EDITOR’S NOTE: Photos and video previews are available at http://netnebraska.org/news-releases/indie-lens-pop-screening-takes-intimate-look-mental-health-crisis-america. For questions, contact Sandi Karstens at 402-470-6578, skarstens@netNebraska.org.
For Immediate Release
‘Indie Lens Pop-Up’ Screening Takes Intimate Look at Mental Health Crisis in America
LINCOLN, Neb. (March 5, 2020) – A free community film screening will take viewers inside emergency rooms, jails and homeless camps to examine our national mental health crisis.
“Bedlam” will be screened Friday, March 20 at the Unitarian Church of Lincoln, 6300 A St. The screening will start at 7 p.m. A community discussion will follow.
The film and conversation are part of the free “Indie Lens Pop-Up” series presented by ITVS, “Independent Lens” and NET, Nebraska’s PBS & NPR Stations, in partnership with CenterPointe of Lincoln.
In “Bedlam,” filmmaker and practicing psychiatrist Ken Rosenberg follows the stories of people grappling with schizophrenia, bipolar disorder and other chronic psychiatric conditions, whose silence and shame often worsen the suffering.
In an effort to get to the bottom of the current mental health crisis in the U.S., Rosenberg chronicles personal, poignant stories of those suffering from mental illness, including his own family, to bring to light this epidemic and possible solutions. Today, one in five adults – over 40 million Americans – live with a mental illness.
“Indie Lens Pop-Up” is the neighborhood screening series that brings people together for community-driven conversations around documentaries from the award-winning PBS series, “Independent Lens” on NET.
This season’s films center around the question: “What’s your vision for your neighborhood?” As communities experience increased polarization and division, “Indie Lens Pop-Up” events provide a gathering place to watch and discuss “Independent Lens” documentaries at hundreds of events hosted by partners across the nation. Over the past decade, nearly 6,500 “Indie Lens Pop-Up” events have brought together an estimated 370,000 participants to discuss issues that impact local communities.
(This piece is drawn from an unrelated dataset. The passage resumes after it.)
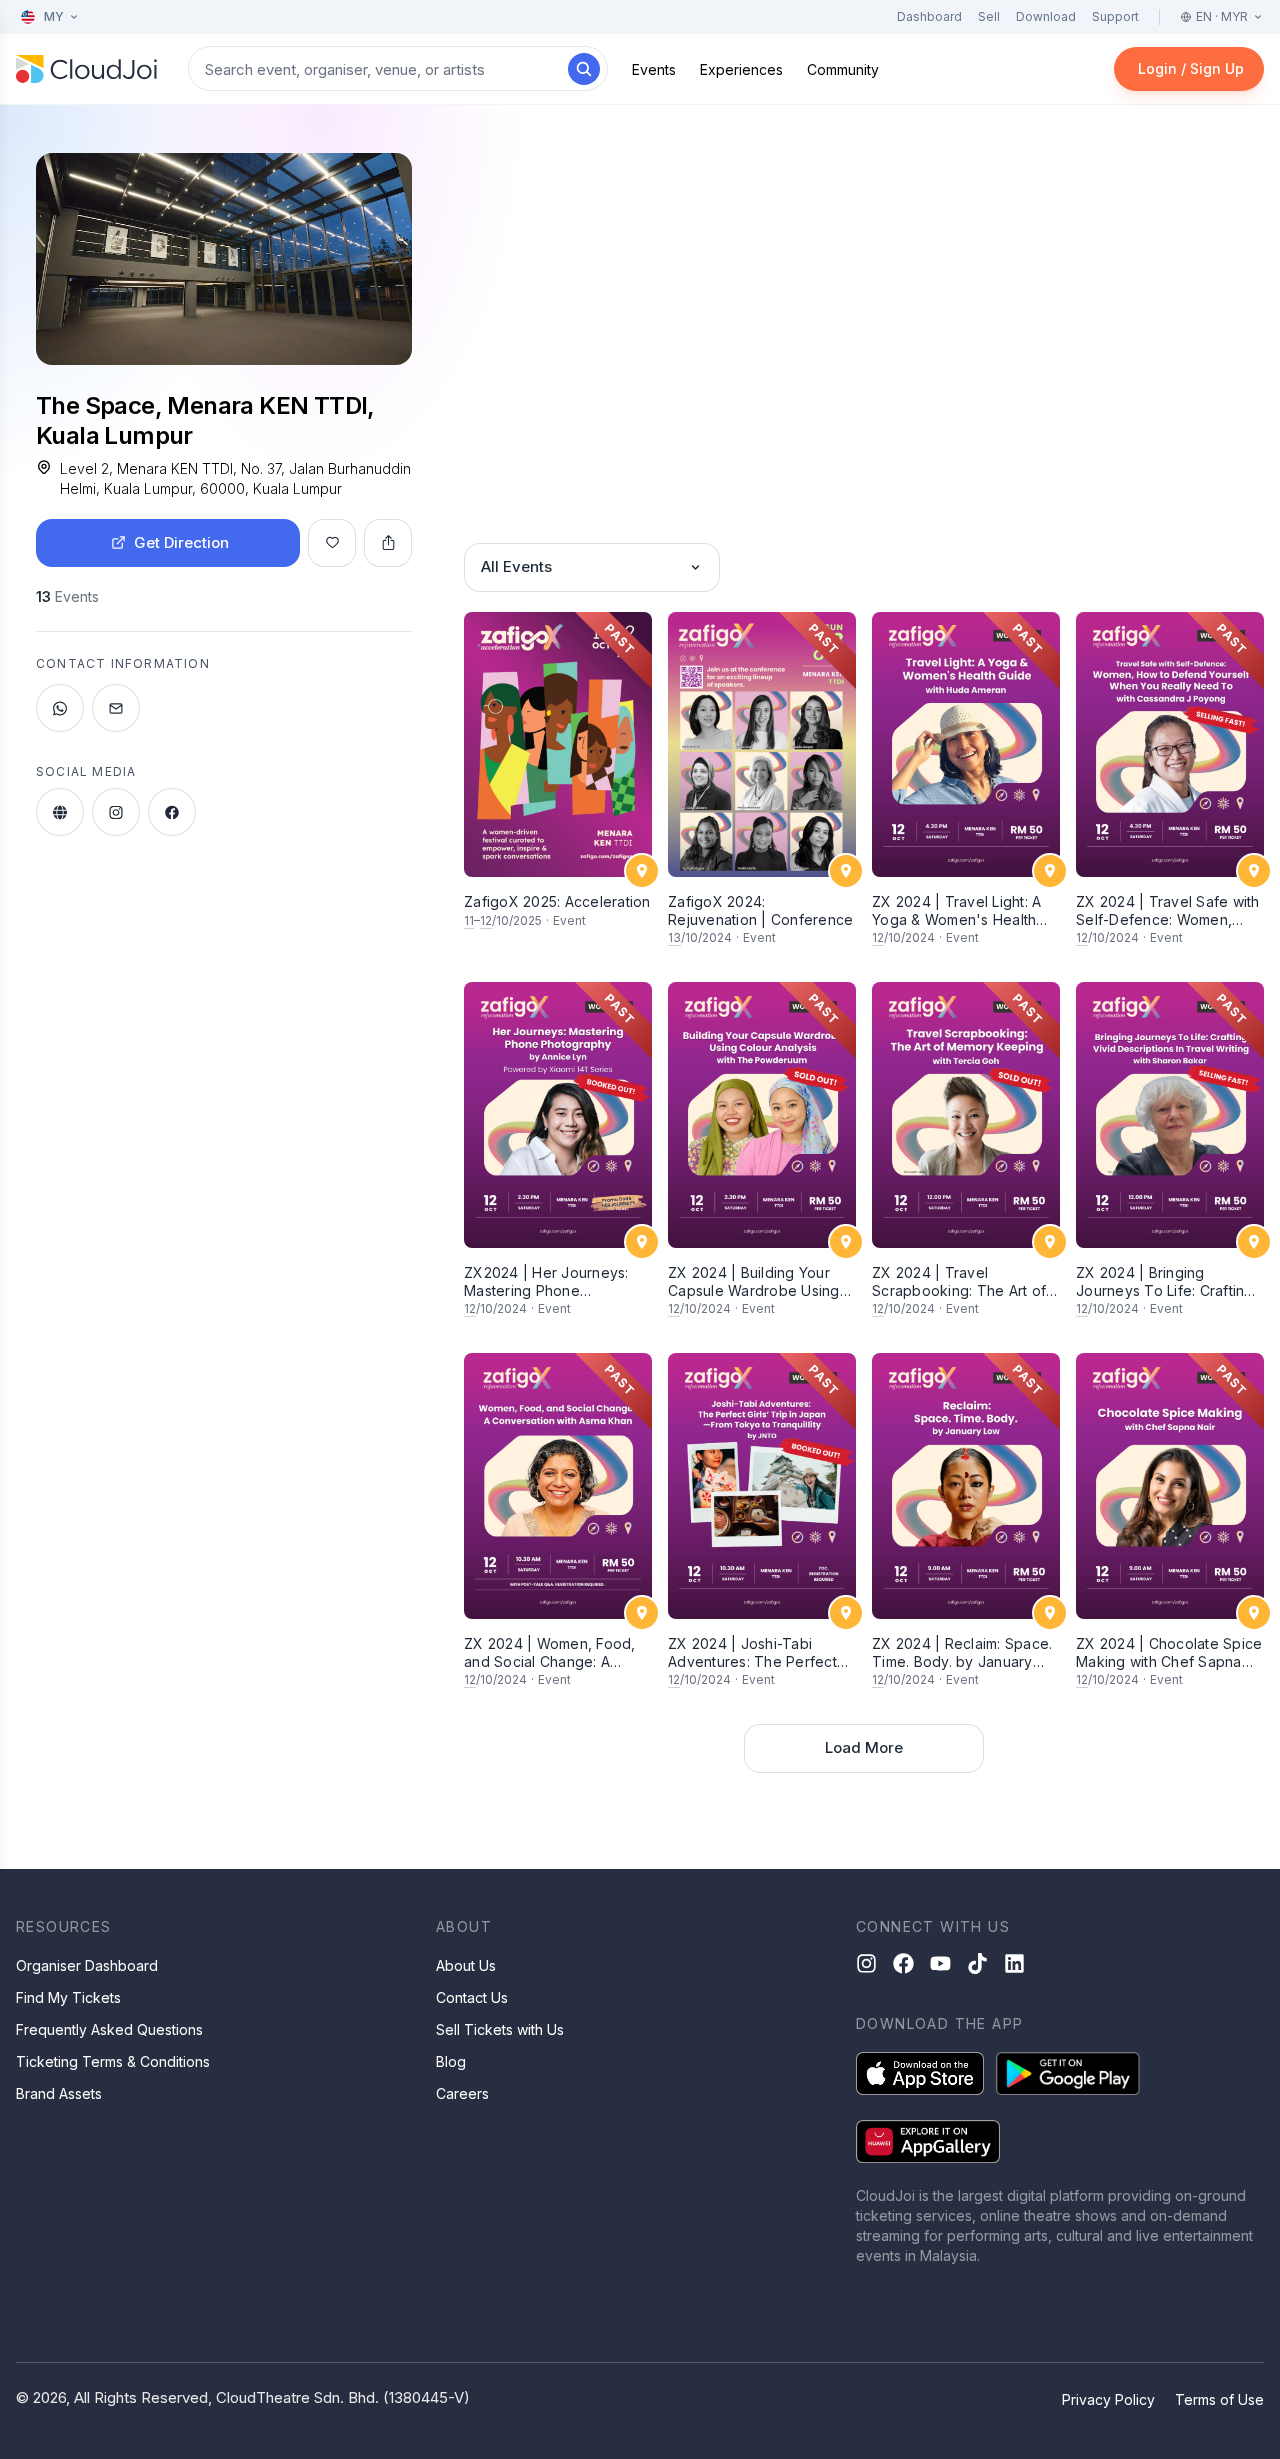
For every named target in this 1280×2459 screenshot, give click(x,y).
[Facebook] (903, 1963)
Films in the 2020 lineup include documentaries that present diverse communities that have come together around complex and challenging issues. Lincoln is among 65 cities in the U.S. showing these films.
The final film of the season, “Recorder: The Marion Stokes Project,” will be shown Wednesday, April 15 at 7 p.m. at UNL’s College of Journalism and Mass Communications. Marion Stokes recorded television 24 hours a day for 30 years. It started in 1979 with the dawn of the 24-hour news cycle and ended when Marion passed away in 2012. In total, Marion recorded on 70,000 VHS tapes, capturing revolutions, lies, wars, triumphs and catastrophes that tell us who we were and how television has shaped the world of today. The film was directed by Matt Wolf.